PhotoThe people of Lefkada offered significant help to the Greek Revolution, in spite of the fact that the island remained under English Occupation. One of Lefkada's most significant personalities was Ioannis Zambelios (1787-1856), who had a significant role in organizing the meeting during which the captains took their solemn oaths, at Panagia Vlaherna, in February, 1821. The common people of the island also helped the cause. After Greece's liberation and the inauguration of the Greek State, in 1830, the English Occupation of the Ionian islands was shaken. In 1864, the Ionian islands, including Lefkada, were united with the rest of Greece.
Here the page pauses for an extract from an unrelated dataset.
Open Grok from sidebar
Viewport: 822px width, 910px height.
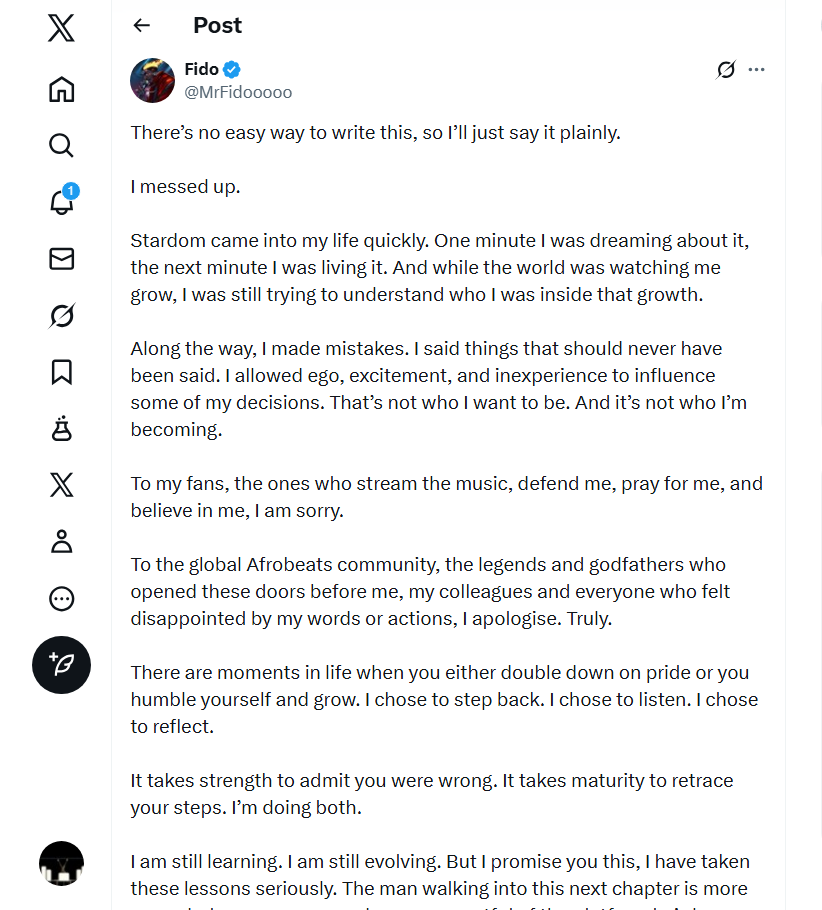point(61,316)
In spite of this fact, the living condition of the people of Lefkada was not improved as a new class, the bourgeoisie, exploited the island's wealth, while the majority of the people lived in poverty. The epidemie of peronspore, in 1900, forced the majority of Lefkada's inhabitants to migrate.
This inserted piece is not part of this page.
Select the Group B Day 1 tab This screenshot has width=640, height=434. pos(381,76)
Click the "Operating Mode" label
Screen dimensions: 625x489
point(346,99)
PhotoLefkadio Hearn was born in Lefkada, in 1850. His father was an English army doctor and his mother was Greek from Kythera. He studied in the island and in England and ever since 1869 he worked journalist in the U.S.A. In 1890, he went to Japan where he studied the country and the Japanese culture. His knowledge established him in the scientific circles of Japan and the West. He died in 1904, in Japan. Many, Japanese still come to the island to visit the motherland of this great student.


PhotoThe great literary man Aggelos Sikelianos was born in Lefkada in 1884. In 1900, he came to Athens to study Law. He didn't complete his studies, because he was too absorbed with poetry. He started writing for Noumas magazine. He believed in the revival of the ancient Greek spirit. The "Delphic Idea" he professed, was the union of the whole of humanity with Delfi as its centre. He dedicated a large part of his life to the revival of the Delphic Festivals. Since 1927, he has organized performances at the ancient theatre of Delfi. He gave two performances there; "Prometheus Bound"(1927) and "Suppliant Women" (1929). During the German occupation, he wrote the tragedies "Sivylla"(1945) and "Christ at Rome" (1946). Other significant works of his include the anthologies of poetry "Lyrical Life", "Moonstruck", "Ionian Rhapsodies" and the tragedy "Thymeli". He was nominated for the Nobel prize for Literature twice. He was married to the rich American archaeologist Eva Palmer, who became his life-long companion. He died in Athens in 1951.


PhotoThe great Greek poet Aristotelis Valaoritis was born in Lefkada in 1824. His family, active participants in the Greek Revolution, originally came from Valaora in Evritania, or Epirus, while they didn't settle down until Lefkada in the late 17th century -early 18th century. Aristotelis studied in the Ionian Academy and afterwards he studied Law in Paris and Piza, yet he nave worked as a lawyer. In 1852, he married Eloisia Aimiliou Typaldou in Venice and returned to Lefkada. He then pursued poetry and politics. In 1857, he became a congressman of the Radicals in the Ionian Congress while later, after the union of the Ionian Islands with the rest of Greece, he became a representative in the Athenian Parliament. He served as a member of the party of Koumoundouros, until 1869. Aristoteles Valaoritis died in 1879. His work was inspired by his patriotic spirit, country songs and Victor Hugo's romanticism. The mansion of the Valaorits family stands on the islet of Madouri, opposite Nidri.


PhotoIoannis Zambelios, was born in Lefkada in 1787. He studied law in Italy, where he met with great Italian poets and was introduced to poetry. The greatest influence on his work was his meeting with Adamandios Korais in Paris, in 1810. During the Greek Revolution, Zambelios became part of the Hetaeria and helped the Greek Cause significantly. He is said to have organized the melting and inauguration of his life working as a judge in Corfu, where he died in 1856. He wrote dramas with historical and patriotic themes. The first one was "Timoleon" (1818), followed by "Constantinos Palaiologos", "Regas Thessalos", "Markos Botsareis" and "Medea".